WORK TO BE COMPLETED: Pick out each line of the listing below that contains the word "height", and copy those lines.

ENTRIES SUPPLIED:
★ ★ ★

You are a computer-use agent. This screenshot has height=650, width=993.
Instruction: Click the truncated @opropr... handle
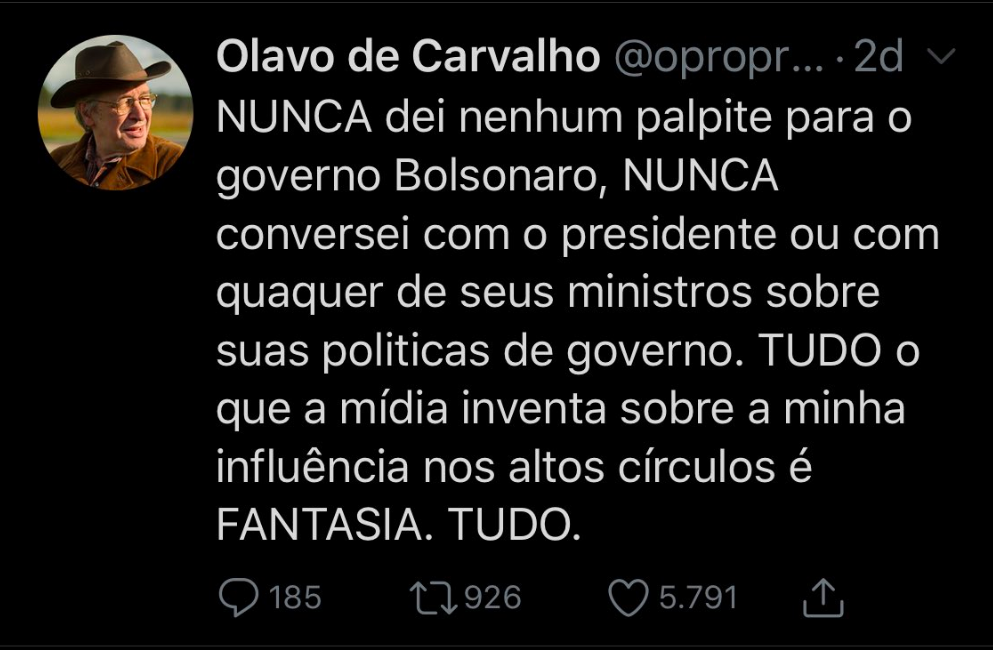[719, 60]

★ ★ ★

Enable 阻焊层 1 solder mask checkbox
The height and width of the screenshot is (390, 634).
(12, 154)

★ ★ ★

SOLUTION BELOW:
You are a computer-use agent. This screenshot has height=650, width=993.
The height and width of the screenshot is (390, 634).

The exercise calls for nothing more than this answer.